|Looking to pass. This makes me happy!|
Perhaps blind optimism meets sheer lunacy somewhere in the few strides it takes me to hop out of my 15-passenger van onto the shabby fields around the rural Tidewater Virginia county where I “coach” kids in youth soccer.
- Teamwork. The very first thing we do in our very first practice is gather in a circle and every player learns everyone’s name. We also get little details like ages, grades and where they go to school. It’s a little thing that I hope builds a bond, builds a team. The other thing we do is work on passing. I am all about passing and talk throughout the season about being unselfish. When one of my players scores a goal, I cheer loudest for the one who passed the ball. Even when the passes are unsuccessful, I let the kids know that’s exactly what I want them to do and to keep doing it. The idea is to form the idea in their head that it’s better to serve than be served. That being part of a team is more about what you can give than what you can take. I can always hope these lessons will carry over into the rest of their life, eh?
- Make a weakness a strength. We practice over and over using the weaker foot. We do drills continually where I force them to use their weaker foot. I routinely tell my players that I don’t care if they miss, but when they have the opportunity I want them to take a shot with their weaker foot. Since most of my kids predominantly use their right foot, it’s left-footed shots. I want them to learn that through practice and effort and diligence, what was once a weakness can become a strength. I’ve seen over the course of the season some kids make amazing strides in this area. And my hope is that they will carry this concept with them to school, or to their future jobs, or elsewhere: That perceived limitations can be overcome.

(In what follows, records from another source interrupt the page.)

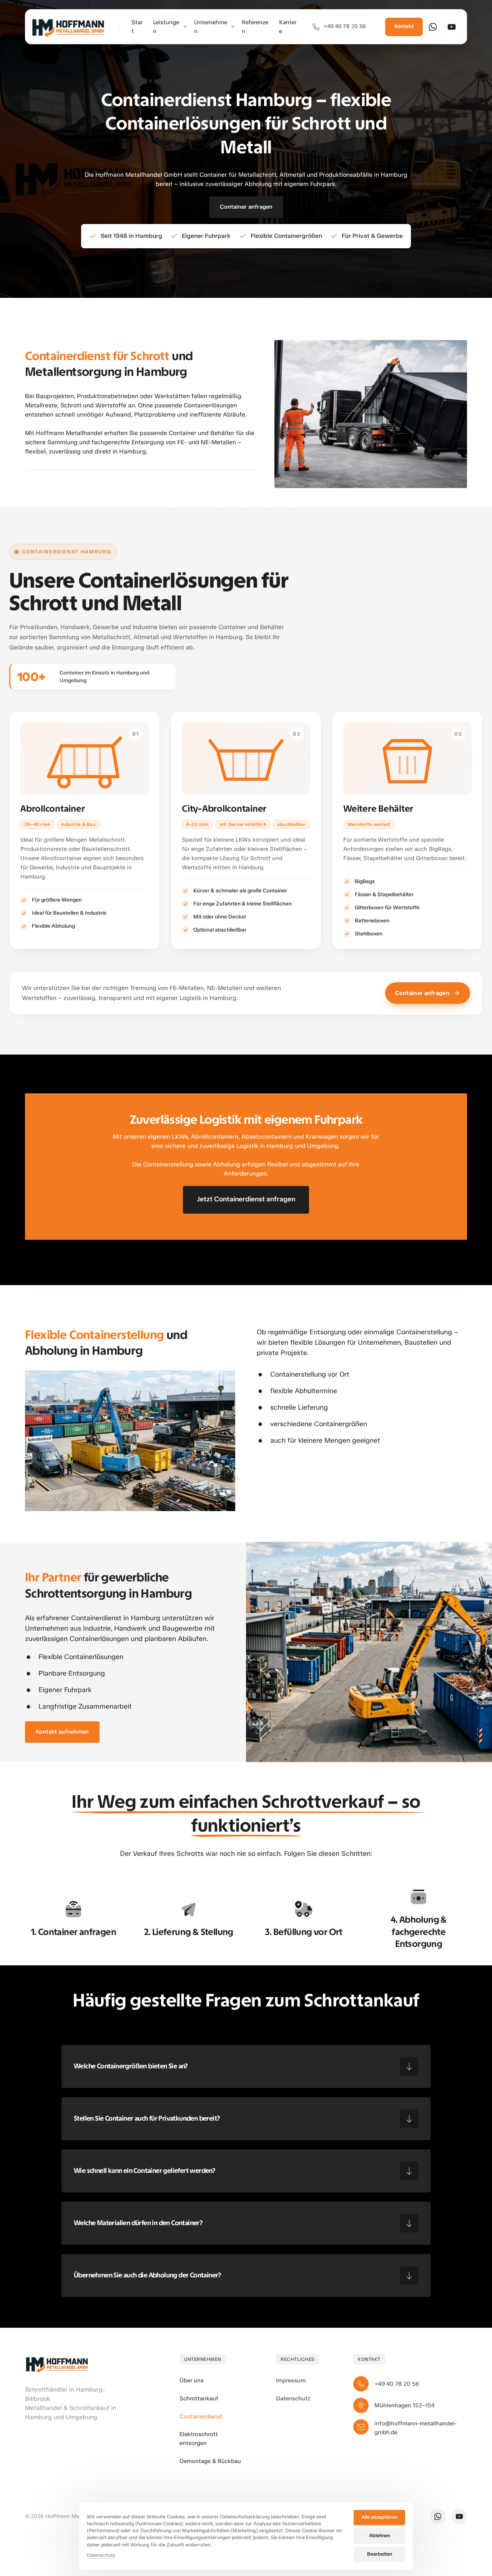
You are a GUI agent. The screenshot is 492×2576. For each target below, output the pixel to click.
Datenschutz (101, 2555)
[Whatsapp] (435, 26)
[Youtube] (454, 26)
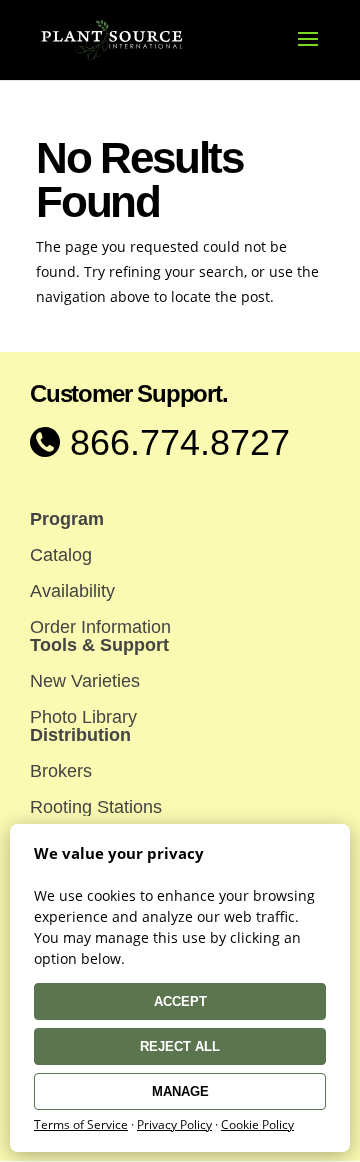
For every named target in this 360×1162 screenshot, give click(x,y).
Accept (180, 1001)
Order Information (100, 627)
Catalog (61, 555)
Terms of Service (81, 1124)
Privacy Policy (174, 1124)
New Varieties (85, 681)
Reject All (180, 1046)
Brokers (61, 771)
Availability (72, 591)
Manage (180, 1091)
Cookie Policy (257, 1124)
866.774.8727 (175, 442)
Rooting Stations (96, 807)
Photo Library (83, 717)
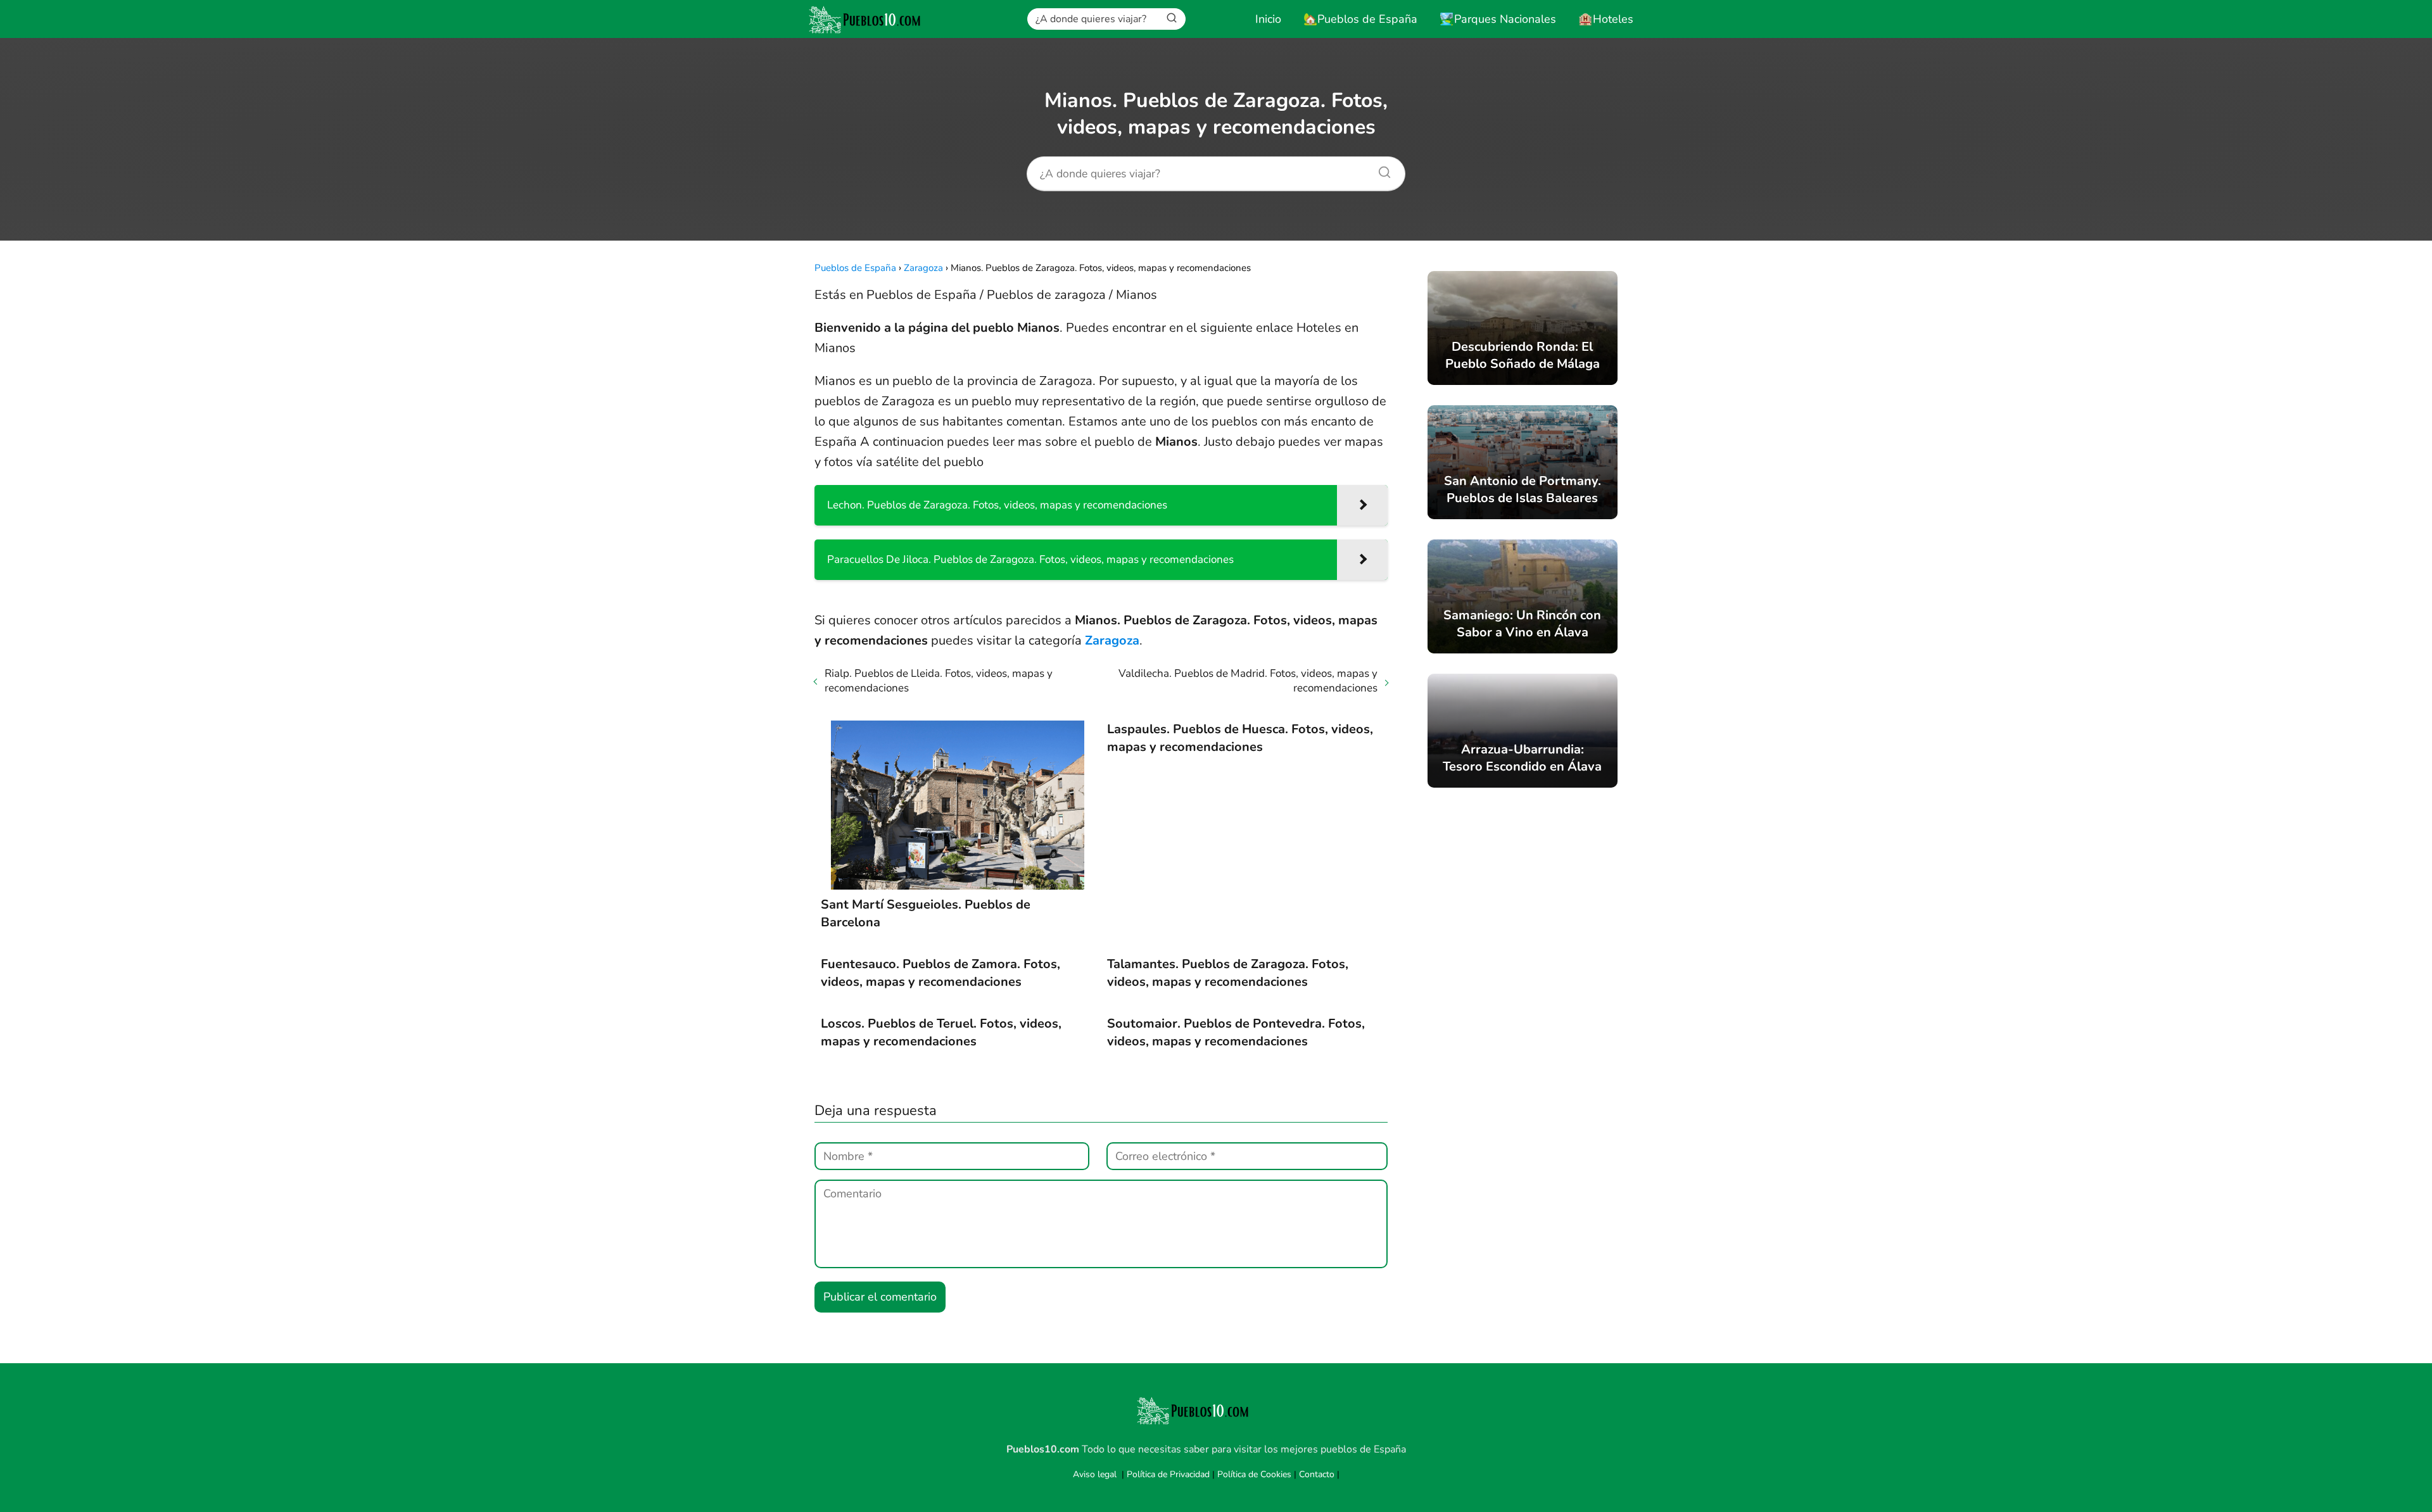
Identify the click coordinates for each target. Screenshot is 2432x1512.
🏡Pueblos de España (1360, 19)
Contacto (1316, 1474)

- Have fun. Maybe I’m oversimplifying things here with this goal, but these kids can lead complicated lives. I want their time when I am coaching at the soccer field to be the best hour of their day. We laugh, we treat other kindly, we pass to each other, we have fun. We’re going to work hard and they acquire skills, but I hope that at the end of the season they have 11 new friends and great memories. We’ve moved as a society to treating youth sports as an industry, as a means to an end of a scholarship or some other parental “goal.” Parents can be flat out lunatics about youth sports. Not on my watch. It’s a few days before the last Saturday of our season and I couldn’t tell you our team’s record right now. But when I think of my kids I think about smiling faces. That’s all that matters and I hope that’s what they think also.